5. EQUALITY
Discrimination is endemic in Further and Higher Education. As a union, we tend to deal with inequality on an individualised, case-by-case basis, with little scope for national collective bargaining. Casework takes an enormous amount of labour – emotional and physical – from dedicated branch representatives. Again, the way forward lies in proper, systematic, national coordination of branches’ current efforts to address the issue.
5.1 Nationally coordinated casework
At present, UCU has no central hub for equality-related casework data, and no in-house legal team to deal with these issues in a specialised way. As General Secretary I will create positions for specialist, full-time equality casework officials. These officials will collate information, identify emerging trends and patterns of discrimination, target potentially high-profile cases for special assistance, and work towards precedent-setting legal challenges and broad-based agreements with employers. When, for example, there is a spike in the use of performance management to dismiss members with disabilities, or in the use of Non-Disclosure Agreements to silence victims of bullying, sexual harassment, or racial discrimination, our equality specialists will be ready to bring the problem to the attention of the national equality committees, helping them to publicise it more widely and feed it back into our national and regional casework training and campaigning. This will be a valuable mechanism for naming and shaming the worst employers, and amplifying and celebrating our best casework successes.
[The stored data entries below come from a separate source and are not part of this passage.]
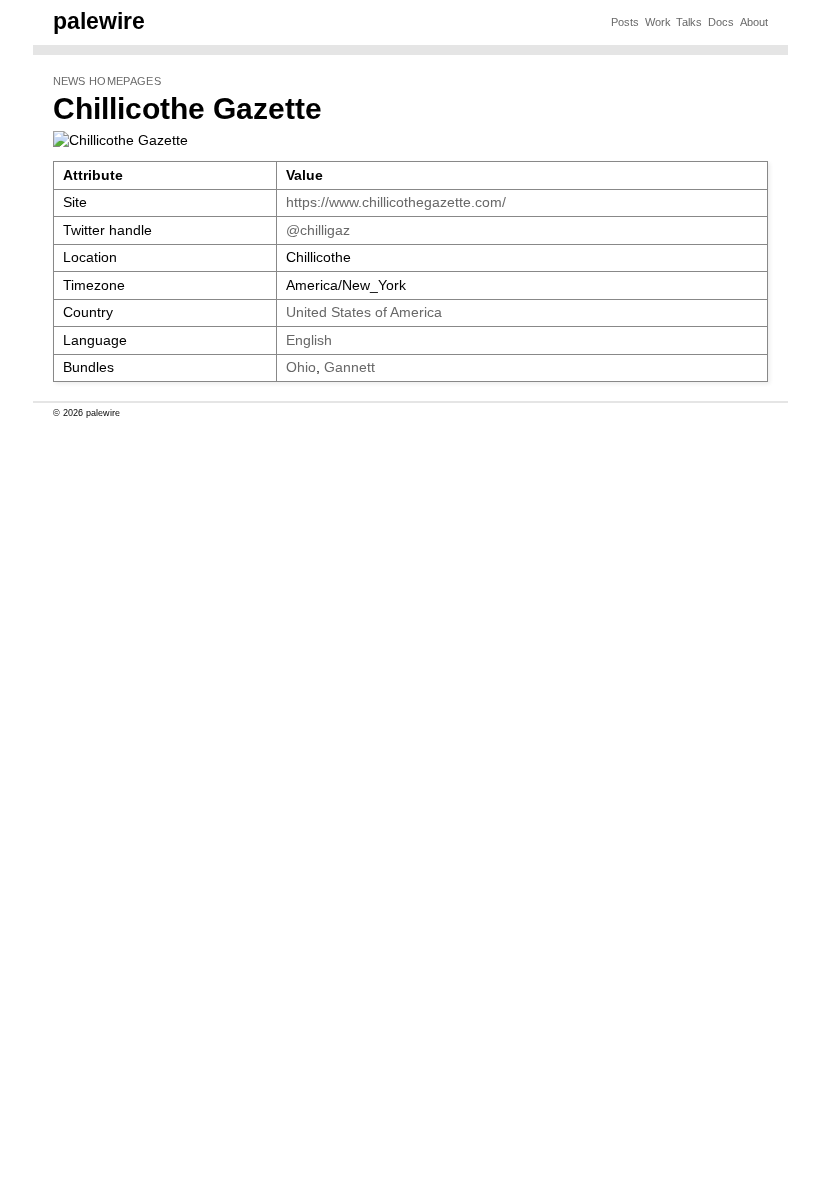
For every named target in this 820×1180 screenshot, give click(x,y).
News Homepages (107, 81)
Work (658, 22)
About (754, 22)
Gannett (349, 367)
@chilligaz (318, 230)
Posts (625, 22)
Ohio (301, 367)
5.2 National bargaining on non-pay equality issues
UCU has not successfully negotiated with employers on a national level over issues that are unrelated to pay. At at the heart of any trade union struggle is a fight for equality: issues like sexual harassment and transgender rights, and maternity and paternity rights. In both FE and HE, the national bargaining frameworks should be expanded to include these things. UCU should be demanding not only an improvement to the pay spine, a plan to close the ethnicity pay gap, or a reduction in casual contracts: we should be calling for and working towards a national collective labour agreement that recognises how different forms of material deprivation and discrimination intersect with and compound one another, and aim for a comprehensive solution. When UCU next goes on strike over pay, this should be a mandatory additional requirement if employers want to bring us back to the negotiating table.